In his 2019 rookie season, Plesac pitched relatively well too. Over 115.2 innings, he posted 3.81 ERA and a 4.94 FIP. Not bad for a rookie, but there might be something significant going on with Plesac and his pitch usage that had his performance go from decent to exceptional beyond acquiring another year of experience.
Mailhot points out in the aforementioned article that Plesac’s usage of the four-seam fastball decreased substantially from 2019 to 2020. Slider and changeup usage increased. The results have been fantastic over three starts. You can see the change in pitch usage in Maillot’s spreadsheet below across two of the three starts.
Looking at how the pitch mix differs between games, it looks like Plesac and the pitching coaches along with whomever is catching formulate a plan and attack hitters based on something they’ve identified. The 7/29 start was against the White Sox. The 8/3 start was against the Reds. The Reds are a bit more left handed, which could provide the simple answer to why more change ups against the Reds and more sliders against the White Sox. Nonetheless it looks intentional that he is using his four-seamer a lot less and the other two pitches much more depending on how opposing teams construct their lineups.
Ultimately Plesac’s fastball likely plays up more if his slider and changeup are used at a similar level of usage. Plus his slider and change up are better pitches for him. Mailhot does an excellent job of outlining the improvement of his slider in change up in the article I highlighted at the beginning of this post. I highly suggest reading it if you are a baseball nerd like me. To give you an example of his analysis on Plesac, here is a quote about his slider and change up from the article.

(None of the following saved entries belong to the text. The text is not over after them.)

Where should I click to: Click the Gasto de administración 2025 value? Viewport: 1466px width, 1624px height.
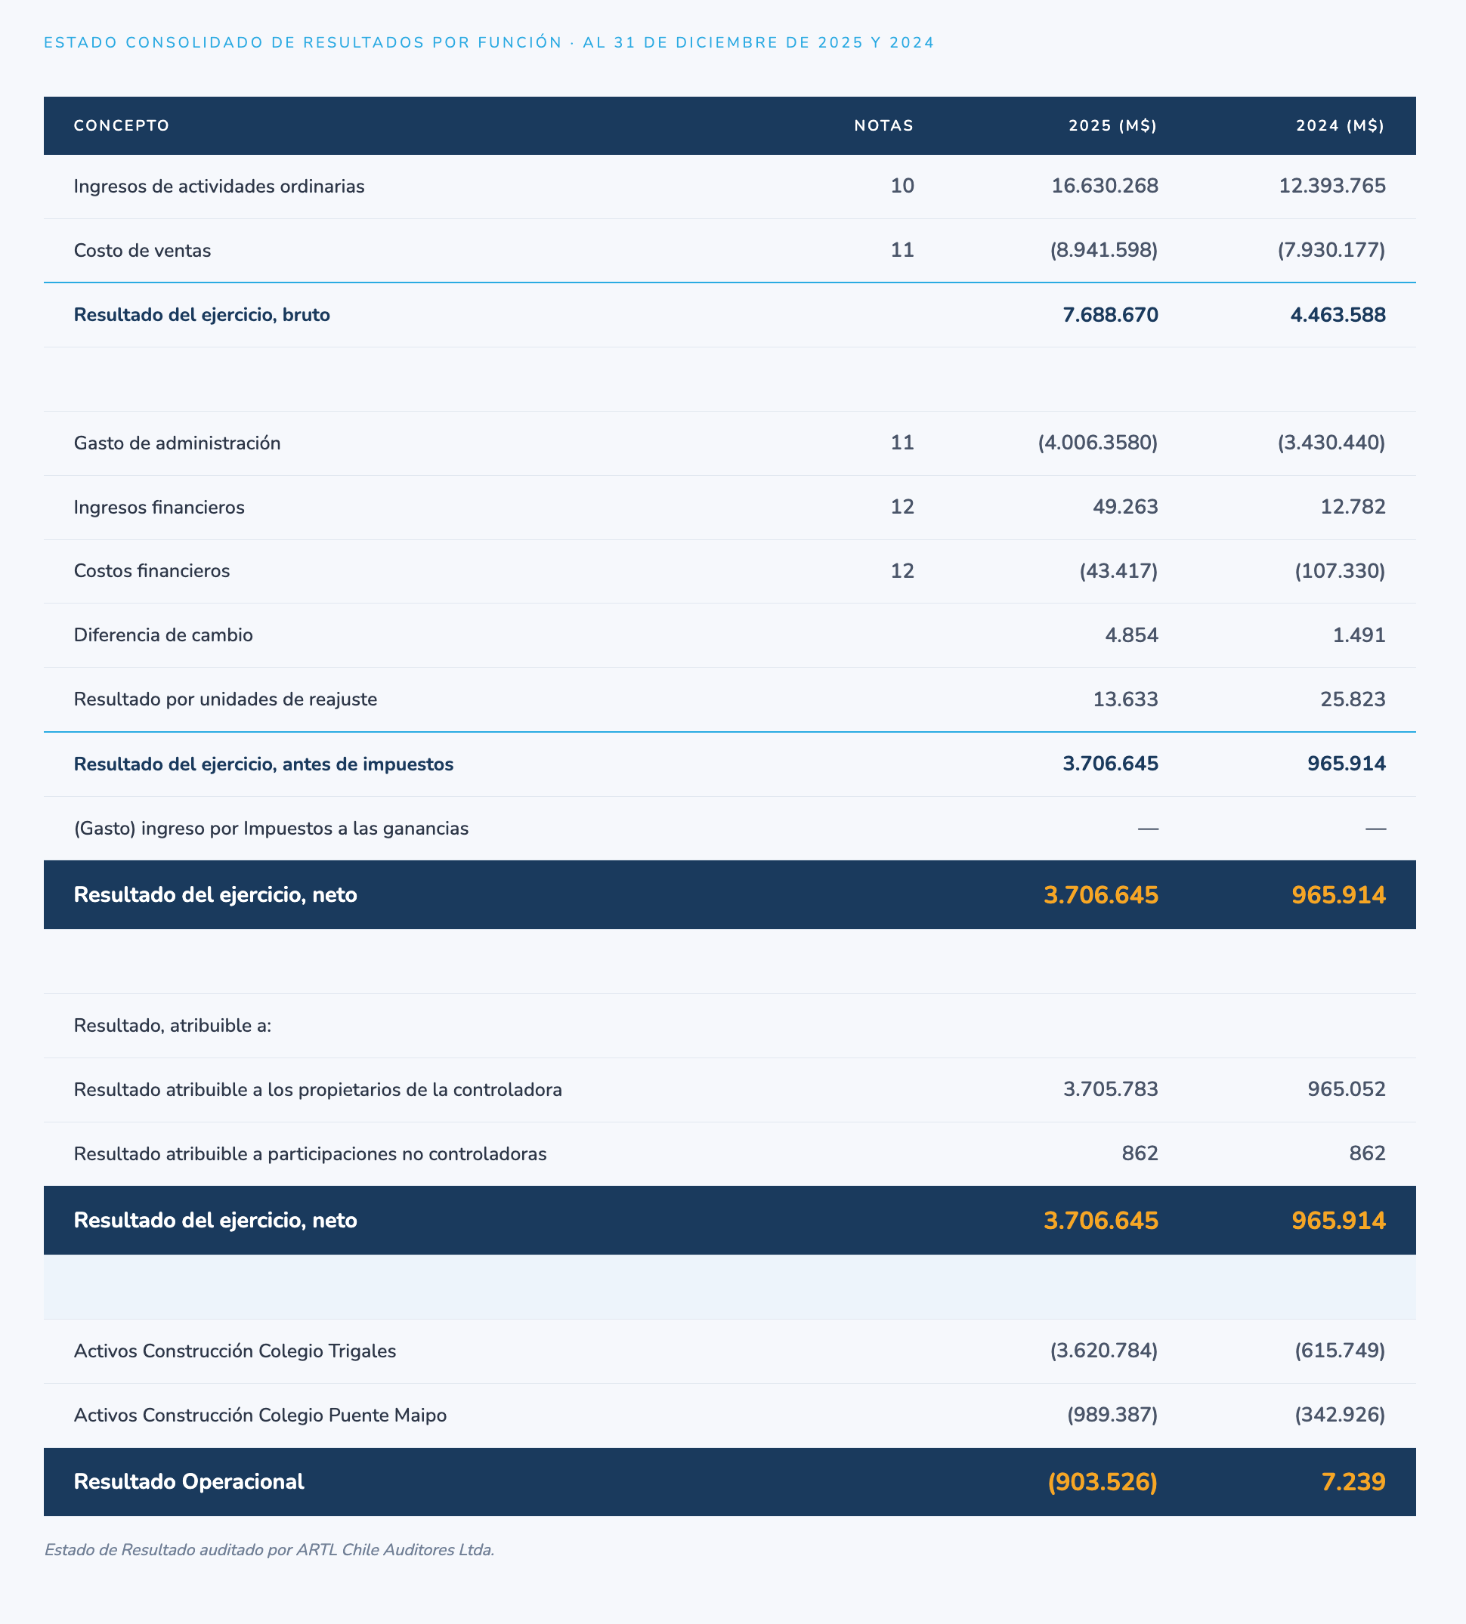[1098, 443]
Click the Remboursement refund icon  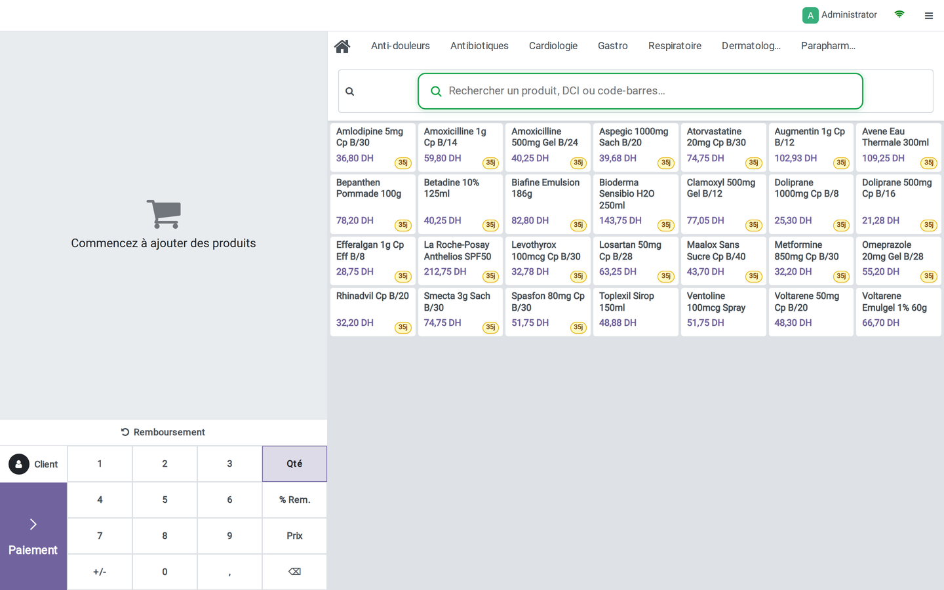click(x=125, y=432)
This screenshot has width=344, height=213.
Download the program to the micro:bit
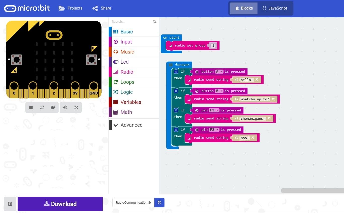tap(60, 204)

His slider is nearly vertical with very little horizontal break. But rather than the looping arc the pitch had in 2019, his slider now has sharp downward action much closer to the plate. Opposing batters have definitely felt the effects of this new, honed slider. They’re swinging and missing 46.7% of the time they offer at the pitch, a rate 34% better than the league-average whiff rate for a slider.
His changeup also looks much more deadly this year. It was consistently his best secondary offering in college and throughout the minors, but he’s continued to work on it. This year, he’s added nearly two inches of horizontal break to the pitch. That additional arm-side tail has made the pitch even more effective when it’s located on the outside corner against left-handed batters.

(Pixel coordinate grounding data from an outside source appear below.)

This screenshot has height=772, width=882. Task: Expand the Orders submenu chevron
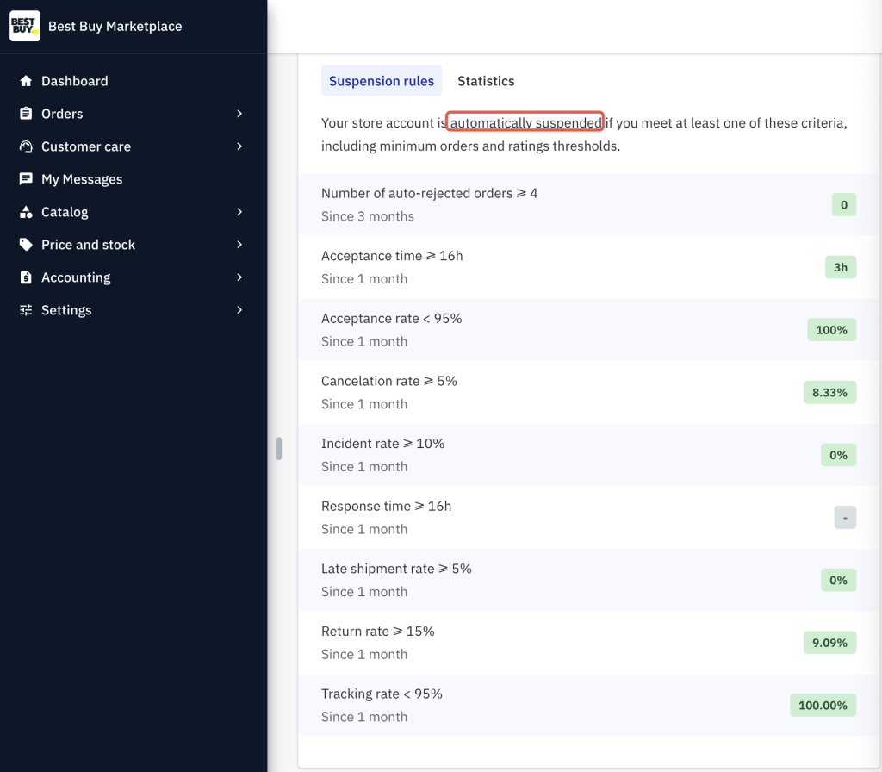tap(239, 114)
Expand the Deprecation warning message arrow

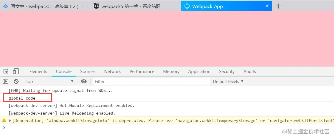point(10,121)
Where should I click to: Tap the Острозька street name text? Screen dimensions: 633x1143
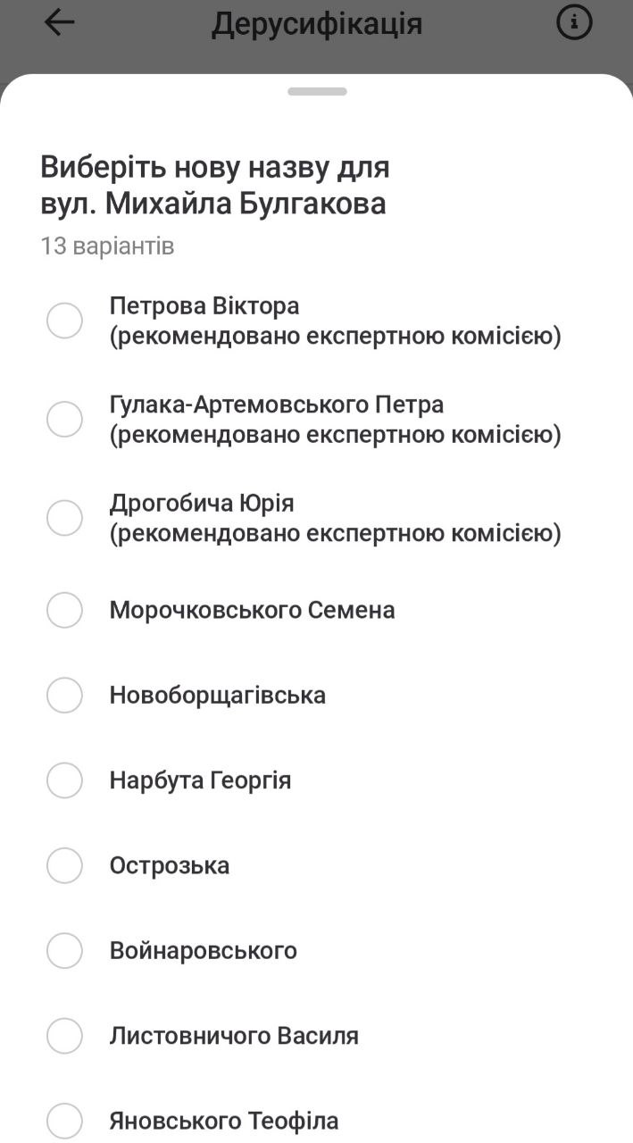click(x=170, y=865)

Zach Plesac made a mistake. One can even argue it was a stupid mistake that he doubled down on by showing little remorse in a Instagram message recorded while driving his car. Here is the thing, he is 25 years old. Stupid mistakes by 25 year old, young men are a common occurrence in this world. If the Cleveland organization is not willing to forgive then maybe he can go to another team for a fresh start.

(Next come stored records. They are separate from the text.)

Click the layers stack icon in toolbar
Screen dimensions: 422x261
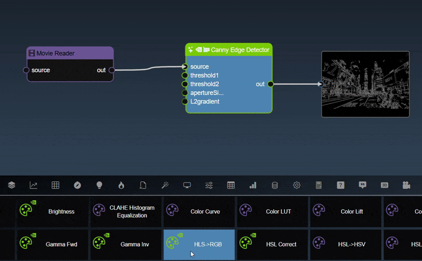coord(12,185)
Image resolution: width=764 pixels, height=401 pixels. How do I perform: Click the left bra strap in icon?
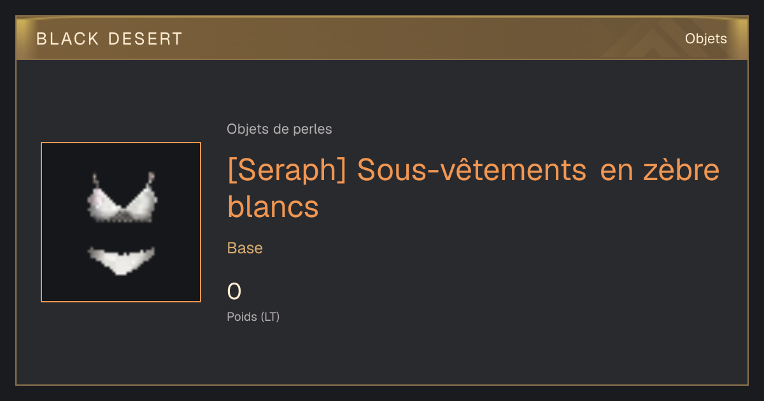click(96, 180)
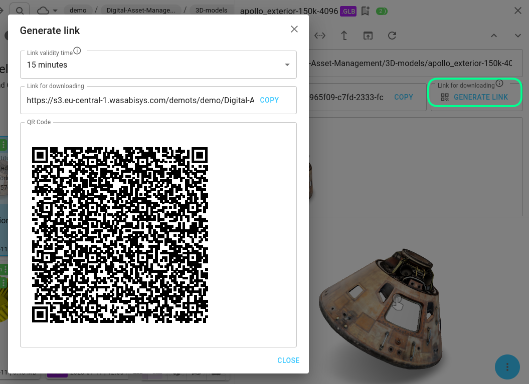Collapse the preview with the chevron-up arrow
The width and height of the screenshot is (529, 384).
494,36
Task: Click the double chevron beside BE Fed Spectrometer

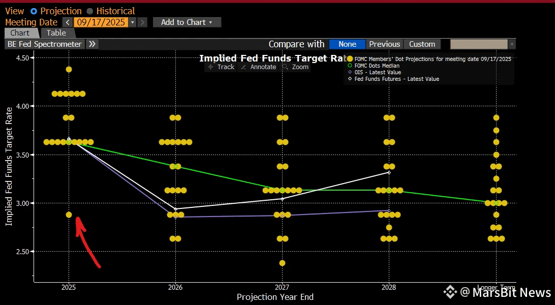Action: (93, 44)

Milwaukee could be that team. Unlike Mike Clevinger who would require a lot to acquire, Zach Plesac would be less expensive. The reason, Plesac just doesn’t have the track record of Clevinger. Plesac is 12th round draft pick. He has never been a top level prospect. He pitched well enough in his rookie year to compete for a back-of-the-rotation role.
Here is how Plesac differs from Clevinger in the positive that makes him maybe even more valuable than Clevinger to a team like Milwaukee. Plesac is 25. He has a ton of team control, and he is cheap. What Milwaukee would have to send to get Plesac is a bit of a mystery, but no where near what they would send back to acquire Clevinger. It is a bit hard to put a value on a pitcher that has become notorious in a high profile way, who at the same time, has yet to demonstrate what his consistent level of performance is.
Much of that would ultimately be determined by Cleveland’s front office. How they value him means everything. Are they giving up on him? I doubt it, but they certainly are not enamored with him right now. Might David Stearns be able to swoop in a make a deal that works for both teams, and allows the Milwaukee fanbase to see the name Plesac on the back of a Brewers’ jersey once again.